## TASK DETAILS:
Reproduce the listing verbatim, starting with the line containing "Click the 90 mg legend color swatch" and continuing through the line containing "(x=146, y=58)".

## GIVEN ENTRIES:
________________________________________

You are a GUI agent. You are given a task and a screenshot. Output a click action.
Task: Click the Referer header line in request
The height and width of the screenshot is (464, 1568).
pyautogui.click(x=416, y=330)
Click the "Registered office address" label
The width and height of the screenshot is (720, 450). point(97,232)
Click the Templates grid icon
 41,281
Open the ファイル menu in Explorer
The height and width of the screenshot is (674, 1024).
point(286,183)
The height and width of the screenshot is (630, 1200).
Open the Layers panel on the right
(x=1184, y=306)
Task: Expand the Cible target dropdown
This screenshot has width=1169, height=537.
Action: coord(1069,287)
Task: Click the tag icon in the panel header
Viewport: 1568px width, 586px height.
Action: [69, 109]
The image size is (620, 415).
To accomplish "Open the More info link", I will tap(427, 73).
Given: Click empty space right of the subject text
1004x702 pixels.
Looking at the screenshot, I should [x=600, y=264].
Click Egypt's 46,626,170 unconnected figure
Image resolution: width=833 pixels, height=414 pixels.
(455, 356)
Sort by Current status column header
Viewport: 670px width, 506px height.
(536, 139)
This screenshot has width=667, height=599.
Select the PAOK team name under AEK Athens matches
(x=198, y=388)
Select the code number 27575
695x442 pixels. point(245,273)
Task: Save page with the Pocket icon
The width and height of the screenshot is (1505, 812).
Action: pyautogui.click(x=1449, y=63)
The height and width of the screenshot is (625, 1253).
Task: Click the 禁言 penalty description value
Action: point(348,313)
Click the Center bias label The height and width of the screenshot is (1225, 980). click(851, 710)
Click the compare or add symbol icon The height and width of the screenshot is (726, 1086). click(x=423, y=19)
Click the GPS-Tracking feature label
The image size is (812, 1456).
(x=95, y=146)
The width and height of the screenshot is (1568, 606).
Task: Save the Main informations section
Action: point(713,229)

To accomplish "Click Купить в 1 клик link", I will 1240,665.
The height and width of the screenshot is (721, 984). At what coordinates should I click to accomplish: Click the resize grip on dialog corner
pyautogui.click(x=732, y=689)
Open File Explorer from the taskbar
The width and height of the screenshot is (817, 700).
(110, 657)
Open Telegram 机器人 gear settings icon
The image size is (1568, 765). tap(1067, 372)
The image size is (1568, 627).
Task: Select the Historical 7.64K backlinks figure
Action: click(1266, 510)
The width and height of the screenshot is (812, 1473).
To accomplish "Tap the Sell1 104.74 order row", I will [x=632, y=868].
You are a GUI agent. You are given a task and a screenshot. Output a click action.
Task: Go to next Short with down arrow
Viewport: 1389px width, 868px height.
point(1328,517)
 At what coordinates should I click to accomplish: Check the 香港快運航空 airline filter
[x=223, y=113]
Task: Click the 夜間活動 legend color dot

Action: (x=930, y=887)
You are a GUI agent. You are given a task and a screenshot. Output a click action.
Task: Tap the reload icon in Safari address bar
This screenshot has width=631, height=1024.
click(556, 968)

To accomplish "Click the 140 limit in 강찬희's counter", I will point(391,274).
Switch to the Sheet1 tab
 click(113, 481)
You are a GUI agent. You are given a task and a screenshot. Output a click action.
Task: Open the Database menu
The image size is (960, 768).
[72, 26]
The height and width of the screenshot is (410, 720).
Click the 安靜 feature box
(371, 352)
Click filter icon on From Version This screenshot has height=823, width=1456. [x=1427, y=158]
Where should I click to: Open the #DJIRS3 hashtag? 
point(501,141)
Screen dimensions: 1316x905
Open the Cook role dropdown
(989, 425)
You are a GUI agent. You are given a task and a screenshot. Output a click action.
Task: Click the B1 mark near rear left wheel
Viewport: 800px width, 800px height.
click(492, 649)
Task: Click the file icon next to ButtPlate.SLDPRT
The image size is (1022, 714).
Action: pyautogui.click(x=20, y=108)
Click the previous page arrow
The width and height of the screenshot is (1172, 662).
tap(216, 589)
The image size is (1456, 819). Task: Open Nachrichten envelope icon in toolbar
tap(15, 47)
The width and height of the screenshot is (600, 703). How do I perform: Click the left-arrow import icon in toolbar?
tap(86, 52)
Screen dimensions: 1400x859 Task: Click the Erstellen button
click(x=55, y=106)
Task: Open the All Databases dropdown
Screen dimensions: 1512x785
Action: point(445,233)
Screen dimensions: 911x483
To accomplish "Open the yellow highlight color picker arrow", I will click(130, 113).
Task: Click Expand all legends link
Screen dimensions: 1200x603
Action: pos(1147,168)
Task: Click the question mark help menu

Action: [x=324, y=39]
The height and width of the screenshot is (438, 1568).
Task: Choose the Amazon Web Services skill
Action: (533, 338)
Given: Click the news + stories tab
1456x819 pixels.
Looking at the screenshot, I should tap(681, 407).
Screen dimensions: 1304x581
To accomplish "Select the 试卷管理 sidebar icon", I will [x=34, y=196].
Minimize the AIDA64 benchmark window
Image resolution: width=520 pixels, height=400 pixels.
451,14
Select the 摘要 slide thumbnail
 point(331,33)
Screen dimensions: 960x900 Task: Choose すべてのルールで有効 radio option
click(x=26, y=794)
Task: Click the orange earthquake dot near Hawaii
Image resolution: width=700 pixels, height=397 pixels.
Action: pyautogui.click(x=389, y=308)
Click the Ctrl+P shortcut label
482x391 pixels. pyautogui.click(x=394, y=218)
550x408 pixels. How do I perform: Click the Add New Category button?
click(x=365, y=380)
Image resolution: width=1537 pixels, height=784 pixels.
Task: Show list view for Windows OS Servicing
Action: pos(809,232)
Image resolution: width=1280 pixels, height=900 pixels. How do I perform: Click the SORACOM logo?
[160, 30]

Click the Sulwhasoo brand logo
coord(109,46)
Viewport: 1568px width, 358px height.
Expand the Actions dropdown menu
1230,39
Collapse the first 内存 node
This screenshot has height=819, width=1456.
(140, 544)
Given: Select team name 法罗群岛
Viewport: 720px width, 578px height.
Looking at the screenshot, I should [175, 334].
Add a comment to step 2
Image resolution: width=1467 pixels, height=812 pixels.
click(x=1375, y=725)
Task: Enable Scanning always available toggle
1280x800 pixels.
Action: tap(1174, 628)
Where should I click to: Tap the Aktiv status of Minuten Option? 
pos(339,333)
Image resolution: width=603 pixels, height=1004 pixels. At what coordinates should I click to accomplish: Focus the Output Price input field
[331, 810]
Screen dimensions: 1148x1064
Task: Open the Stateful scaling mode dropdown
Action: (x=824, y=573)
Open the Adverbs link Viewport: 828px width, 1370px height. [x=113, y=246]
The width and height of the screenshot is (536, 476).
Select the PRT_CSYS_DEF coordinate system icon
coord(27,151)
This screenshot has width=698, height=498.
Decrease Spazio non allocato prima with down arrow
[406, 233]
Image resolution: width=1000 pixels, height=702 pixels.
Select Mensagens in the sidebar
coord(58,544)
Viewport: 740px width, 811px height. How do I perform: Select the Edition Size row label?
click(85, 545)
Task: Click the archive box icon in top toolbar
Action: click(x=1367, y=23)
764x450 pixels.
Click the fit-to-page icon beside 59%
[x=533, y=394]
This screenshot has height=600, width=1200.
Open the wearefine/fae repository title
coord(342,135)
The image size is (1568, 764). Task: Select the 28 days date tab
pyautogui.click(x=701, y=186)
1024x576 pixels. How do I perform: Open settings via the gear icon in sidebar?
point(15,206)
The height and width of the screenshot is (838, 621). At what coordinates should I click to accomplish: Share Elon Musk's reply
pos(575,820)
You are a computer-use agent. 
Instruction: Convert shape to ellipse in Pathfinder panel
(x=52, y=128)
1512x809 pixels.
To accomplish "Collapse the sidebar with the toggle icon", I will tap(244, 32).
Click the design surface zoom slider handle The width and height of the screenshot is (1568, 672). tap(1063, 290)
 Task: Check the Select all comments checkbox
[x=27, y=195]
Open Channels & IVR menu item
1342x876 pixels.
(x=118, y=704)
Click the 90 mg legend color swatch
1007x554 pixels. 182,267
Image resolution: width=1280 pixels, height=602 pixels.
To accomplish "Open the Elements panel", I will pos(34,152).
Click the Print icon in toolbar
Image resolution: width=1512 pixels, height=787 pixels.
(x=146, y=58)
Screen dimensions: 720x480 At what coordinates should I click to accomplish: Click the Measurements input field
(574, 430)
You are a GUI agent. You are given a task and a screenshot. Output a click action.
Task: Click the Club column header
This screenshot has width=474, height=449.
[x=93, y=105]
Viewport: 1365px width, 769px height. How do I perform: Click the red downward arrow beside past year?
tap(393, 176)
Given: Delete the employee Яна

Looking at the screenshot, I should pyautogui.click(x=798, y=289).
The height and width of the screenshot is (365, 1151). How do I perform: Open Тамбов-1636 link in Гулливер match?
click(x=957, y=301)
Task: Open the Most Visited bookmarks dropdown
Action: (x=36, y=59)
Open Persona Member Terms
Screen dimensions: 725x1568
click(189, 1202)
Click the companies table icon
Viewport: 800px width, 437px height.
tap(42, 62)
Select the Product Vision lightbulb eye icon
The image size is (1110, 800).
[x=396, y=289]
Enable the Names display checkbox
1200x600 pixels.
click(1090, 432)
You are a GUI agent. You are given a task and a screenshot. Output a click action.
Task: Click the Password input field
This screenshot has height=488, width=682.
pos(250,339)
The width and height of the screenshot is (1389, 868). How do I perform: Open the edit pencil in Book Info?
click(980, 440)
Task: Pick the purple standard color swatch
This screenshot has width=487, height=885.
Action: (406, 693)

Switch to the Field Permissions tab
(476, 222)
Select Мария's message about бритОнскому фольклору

________________________________________

## THE REPLY:
Click the 90 mg legend color swatch
1007x554 pixels. 182,267
Image resolution: width=1280 pixels, height=602 pixels.
To accomplish "Open the Elements panel", I will pos(34,152).
Click the Print icon in toolbar
Image resolution: width=1512 pixels, height=787 pixels.
(x=146, y=58)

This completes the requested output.